Interview with Cecilia Bartoli about the Salzburg Whitsun Festival 2020
"La couleur du temps – The Colour of Time". Pauline Viardot-Garcia (1821 – 1910)
The life of Pauline Viardot-Garcia – singer, musical ambassador of Europe, outstanding pianist and composer – is the focus of the 2020 programme of the Salzburg Whitsun Festival.
Ms. Bartoli, while castrato voices were the thematic focus of the Salzburg Whitsun Festival in 2019, this year it is a woman who also influenced social life of her times. How did you come upon the idea of exploring the life and work of Pauline Viardot?
For many years, I have been studying the García family of vocalists and their three most famous protagonists Manuel García, the father, and his two daughters María Malibran and Pauline Viardot. It is absolutely fascinating how, in three lives, so to say, this family experienced and influenced an incredible range of 150 years of music history!
Imagine: when Manuel García performed Don Giovanni for the first time in New York in 1826 with his family, it was most likely none other than Lorenzo Da Ponte, who was living in New York at the time, who asked García to do so. The poet had written the libretto for Mozart in 1787 and had also provided the texts for Così fan tutte and Le nozze di Figaro. Pauline, four years old at the time, had also travelled to New York. Therefore, there is an indirect contact with Mozart here. Later, Pauline Viardot worked not only with Johannes Brahms, Richard Wagner, Liszt, Chopin, Gounod, and Saint-Saëns, but she was also the teacher of Désirée Artôt, who went on to sing Octavian in the world premiere of Richard Strauss’ Der Rosenkavalier in 1911!
In this context, I started considering how the “divo” had slowly been transformed into a “diva” at the turn from the 18th to the 19th century, even though in many ways his – and eventually her – function had remained the same: an outstanding artist personality around whom most of the musical and social life of a certain period revolved. Italy, England and Spain in the 1730s were largely focussed on one bright star: Farinelli. He was a symbol for the glamourous castratos whose magnificent art – no less than their noisy tantrums – determined what went on in European opera houses during the heyday of baroque music. But as the rays of
Enlightenment shone into a different-minded 19th century, aficionados began to turn from those extravagant young men, who had been pampered at the courts of absolutist monarchs, to a different kind of deity: the prima donna. Henceforward, they laid their hearts at the feet of outstanding female singers, wonderful artists who represented the values of a post-revolutionary and bourgeois society better than castratos, whose artificiality, so admired by members of the highest classes, was now suddenly considered unnatural. Women were the new muses for emerging composers, exerting control over what actually ended up in a score, as well as repertoire policy in theatres, casts and fees, some of them attaining great social influence. There were venerable personalities such as Isabella Colbran and Giuditta Pasta – or Maria Malibran, who embodied the free and impulsive spirit of Romanticism. Apart from her exceptional musical talent and her novel, intense way of acting, Malibran acquired the status of a 19th-century Marilyn Monroe due to her publicly exposed private life and untimely death.

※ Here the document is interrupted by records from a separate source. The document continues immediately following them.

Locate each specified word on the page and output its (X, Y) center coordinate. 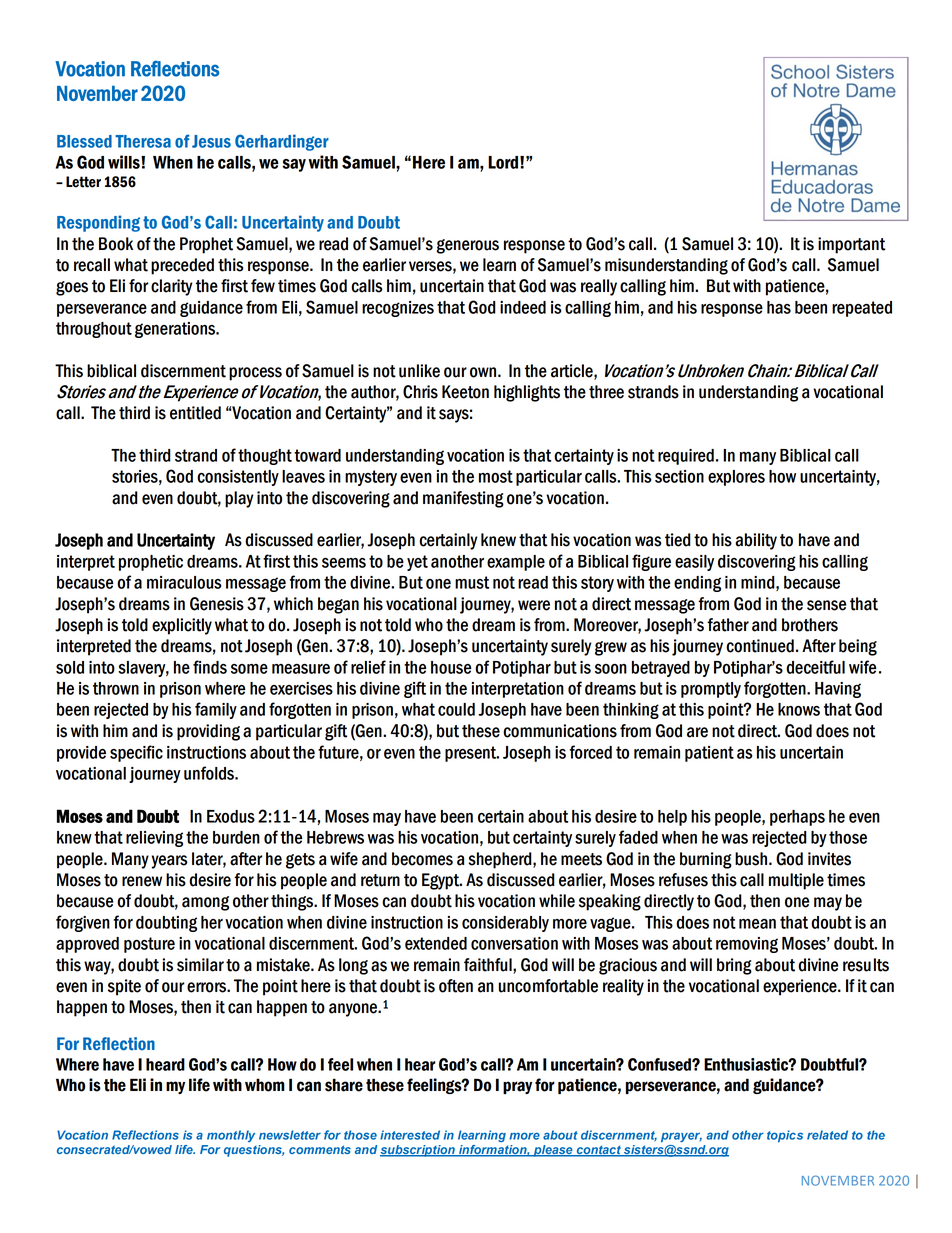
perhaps (797, 818)
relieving (154, 839)
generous (468, 246)
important (851, 245)
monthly (231, 1136)
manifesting (463, 499)
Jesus (211, 141)
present (471, 754)
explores (736, 478)
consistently (238, 478)
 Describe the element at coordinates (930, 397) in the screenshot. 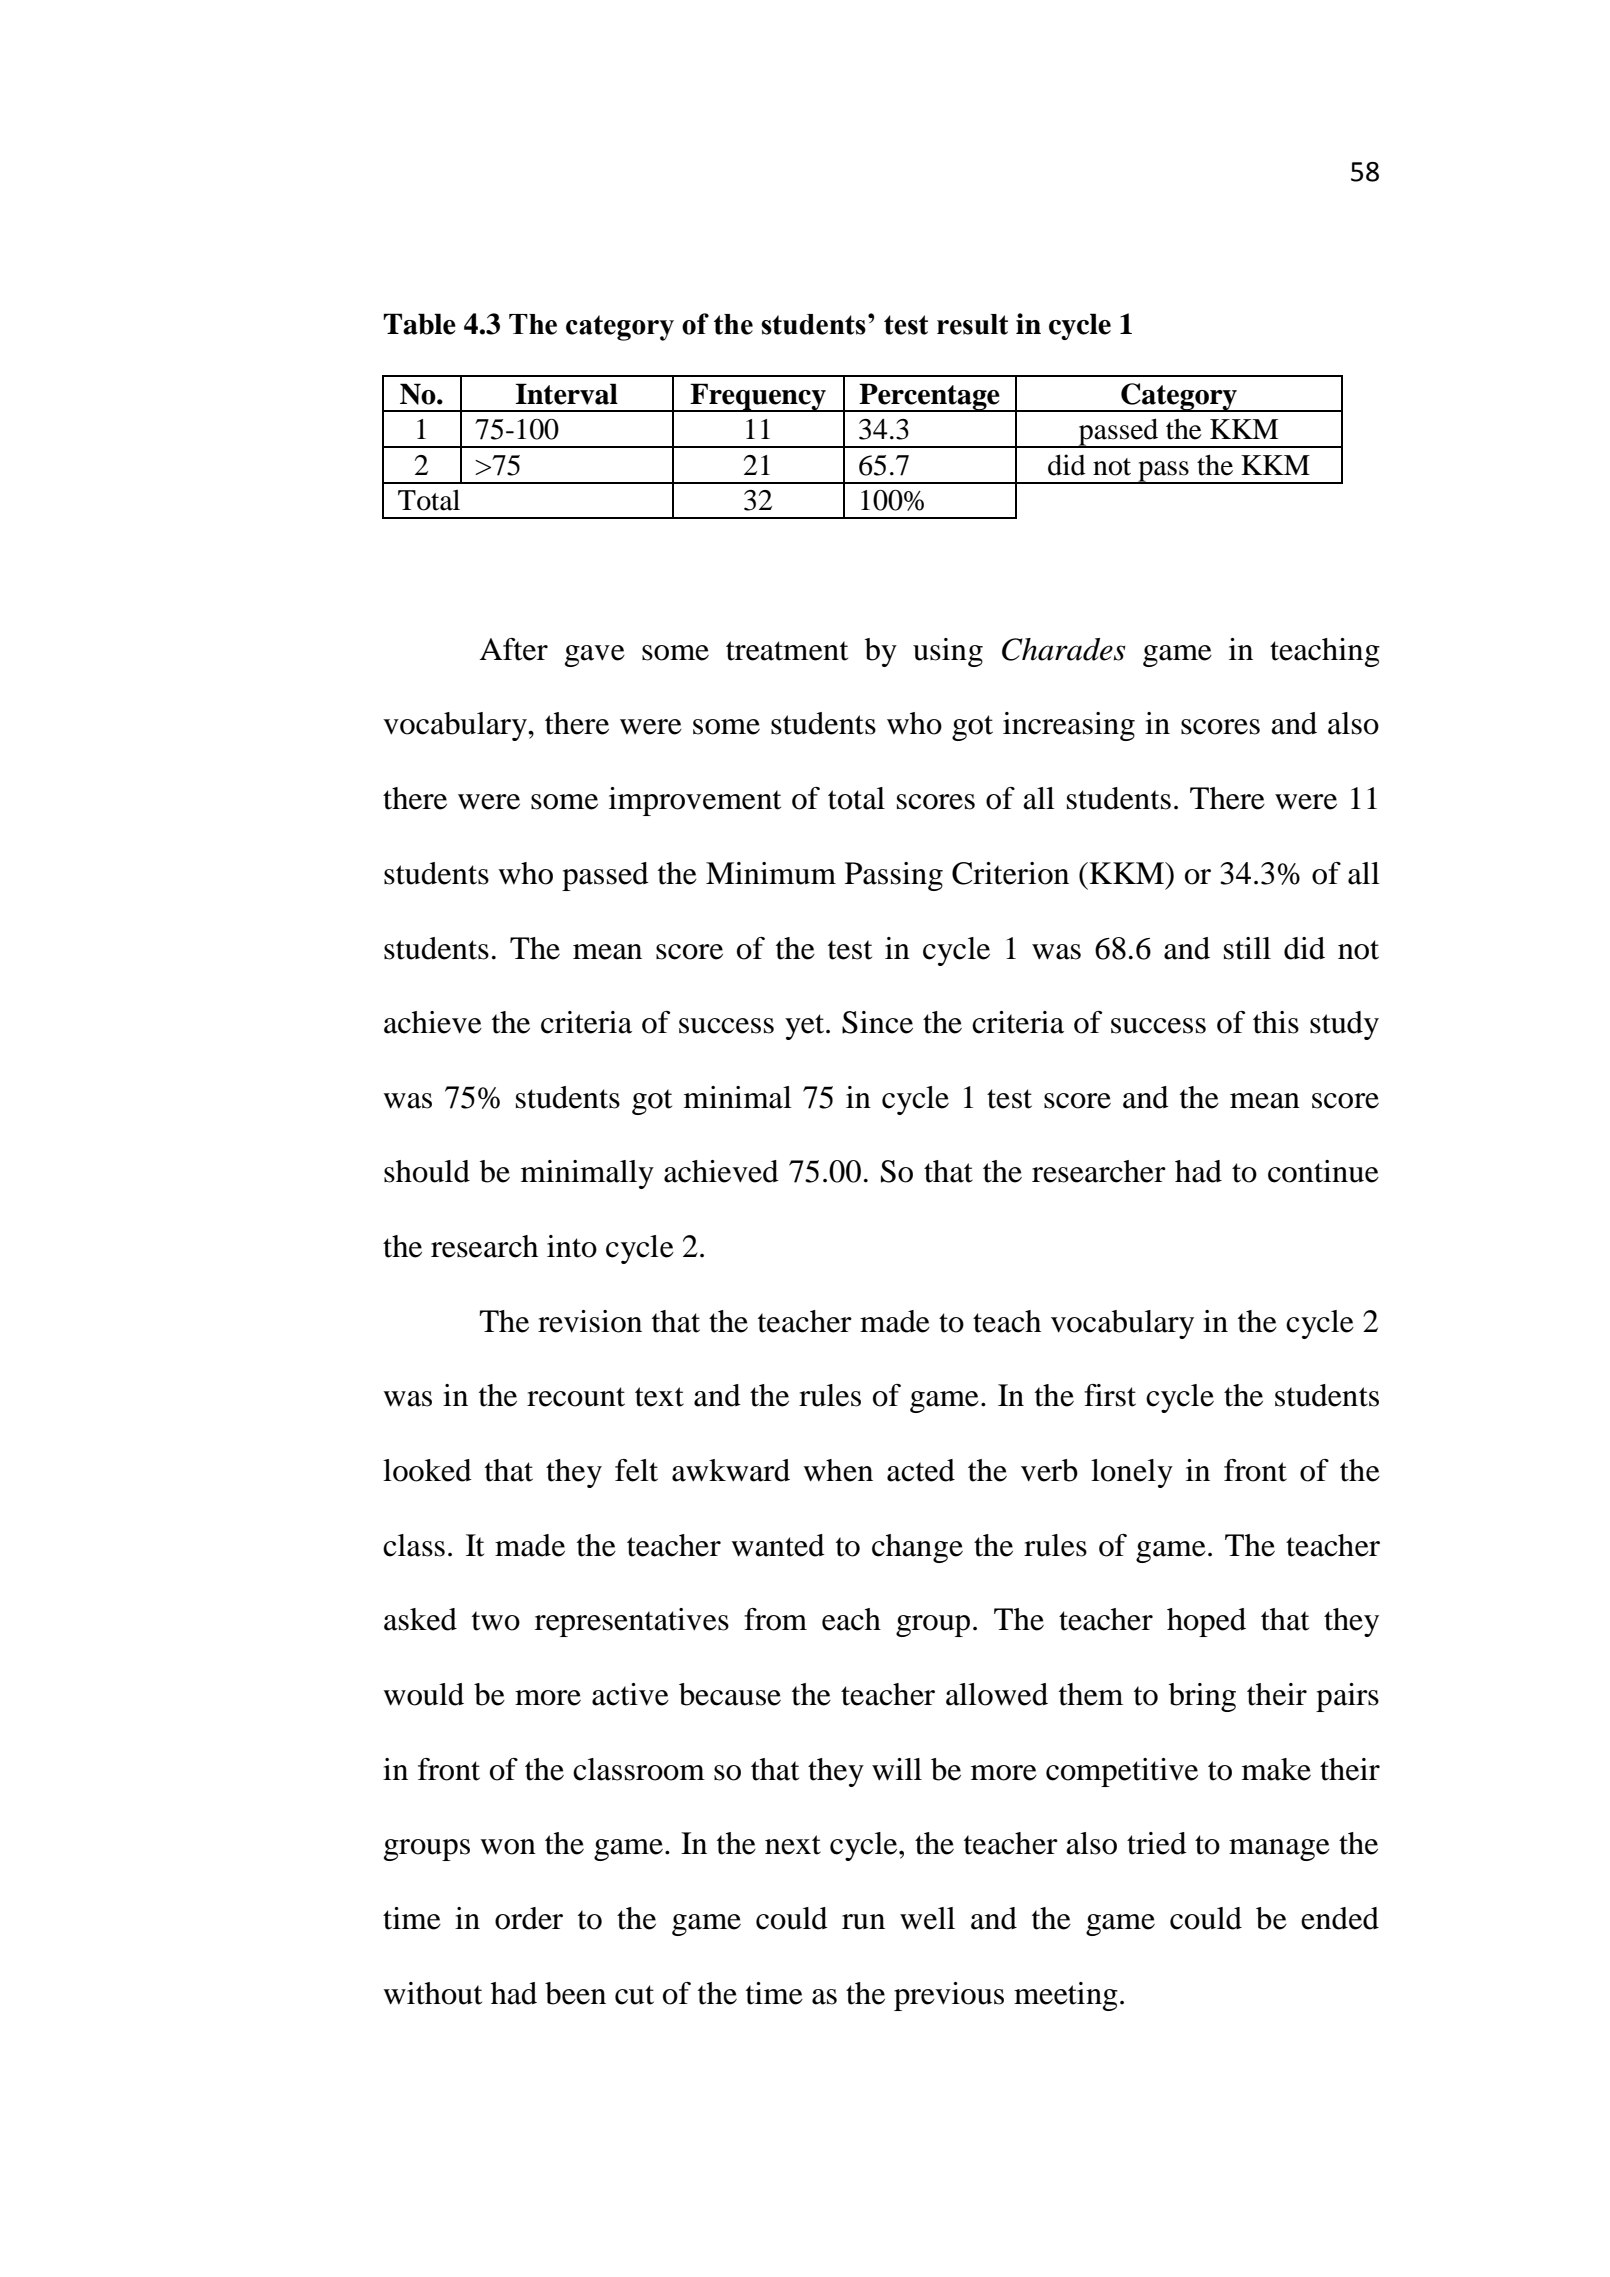

I see `Percentage` at that location.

It was Malibran’s younger sister, Pauline Viardot-Garcia, however, who left a sustainable trace on European culture. Like the rest of her family, Pauline had outstanding musical talents. She was applauded in leading opera houses and, with her affability and command of foreign languages, she was a welcome guest in elegant salons from Paris to St Petersburg. Due to a long life — from 1821 to 1910 — and biographical connections with France and Germany, she championed incredibly varied music, including by Meyerbeer, Berlioz, Brahms, Wagner, Gounod, Saint-Saëns, Massenet, even Gabriel Fauré, who almost became her son-in-law. A student of Franz Liszt and Anton Reicha and a duet partner of Chopin, Pauline was an excellent pianist and composer. Her impeccable singing technique, which she passed on to successful students, allowed her to work in her profession for decades. Her felicitous marriage to the French theatre manager, author and art critic Louis Viardot advanced her career as a respected singer and established her role as a great patron of the arts, clearsighted enough to bridge the years of fundamental change in culture from early Romanticism to impressionism and early modernism.